Interaction between the immune, endocrine, and nervous systems involves the participation of neuropeptides, small amino acid molecules that are able to influence immune responses and pain sensitivity through modulation of glial cell activity.10 The pathophysiological events affecting the severity of COVID-19 have been shown to involve elevated neuronal expression of TRPV1, promoting an increase in the levels of such proinflammatory molecules as substance P and interleukin 6 (IL-6).11

Substance P and its selective receptor neurokinin 1 are abundantly expressed in the sensory fibres innervating the respiratory tract and lymphoid organs; such glial cells as microglia and astrocytes, and immune system cells including T cells, monocytes/macrophages, dendritic cells, and eosinophils. The neuropeptide acts as a neurotransmitter, mediating communication between the nervous and immune systems and exacerbating inflammation in such peripheral sites as the lungs.12 Together, these mechanisms alter the immune functioning of microglia and astrocytes, which are activated in CNS inflammatory processes.13,14

Stimulation of TRPV1 by such respiratory pathogens as respiratory syncytial virus promotes the release of numerous molecules including substance P and IL-6.9,11 Elevated levels of these molecules have been detected in patients with COVID-19, and seem to be associated with more severe disease.11 All this evidence suggests the activation of a positive feedback mechanism in which increased levels of a harmful stimulus activates TRPV1, leading to greater release of substance P and proinflammatory cytokines, which would result in disease exacerbation in patients infected with SARS-CoV-2.

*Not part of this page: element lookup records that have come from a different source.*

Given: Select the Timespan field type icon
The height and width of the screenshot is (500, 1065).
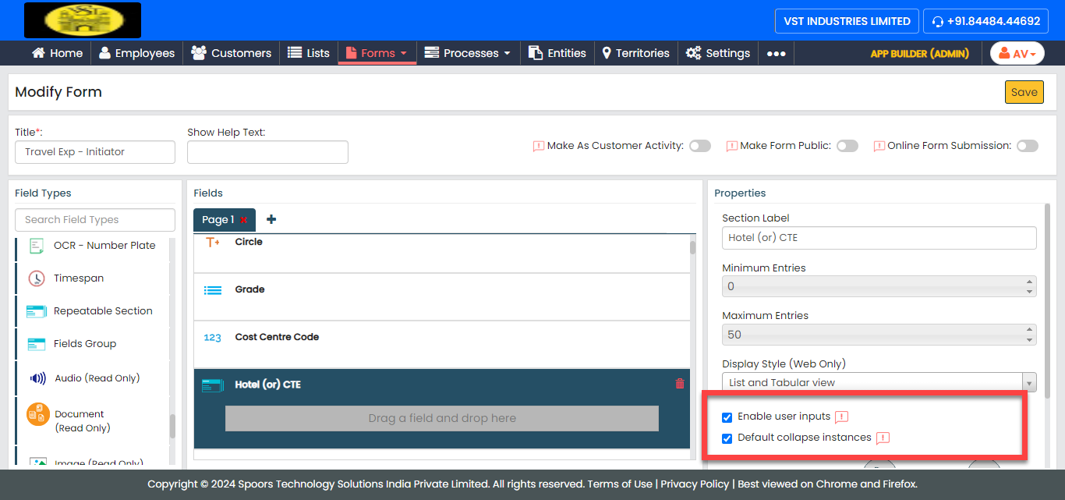Looking at the screenshot, I should pos(37,278).
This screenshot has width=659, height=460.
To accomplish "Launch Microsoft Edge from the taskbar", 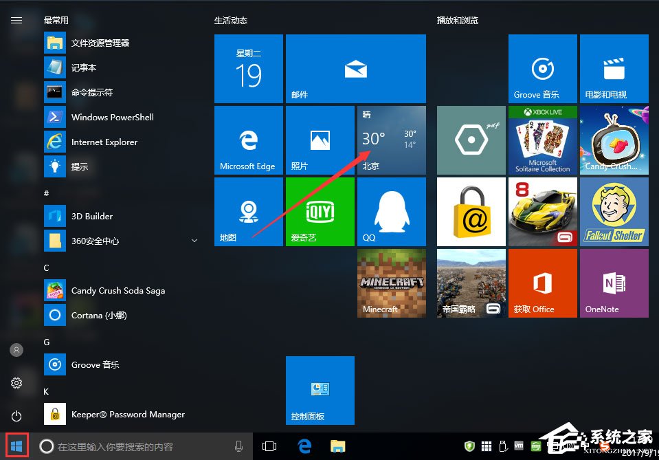I will coord(304,446).
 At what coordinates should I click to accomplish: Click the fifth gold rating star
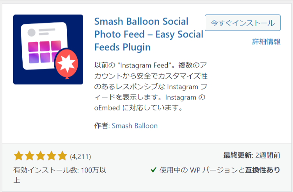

Despite the massive expansion of our understanding of COVID-19, no study has clarified the association between the neuroimmune function of inflammatory cytokines, neuropeptides, and the role of TRPV1 in the disease. Therefore, we may ask ourselves whether the cytokine storm is directly related with the increase in substance P levels in inflammatory processes in patients with SARS-CoV-2.

We should underscore that the secretion of substance P and cytokines involved in the cytokine storm involves the participation of TRPV1 ion channels, which can be activated by such external insults as viral infection. Therefore, it is reasonable to suppose that neuroimmune communication is established in order to protect the individual; ironically, this mechanism would actually increase the severity of COVID-19.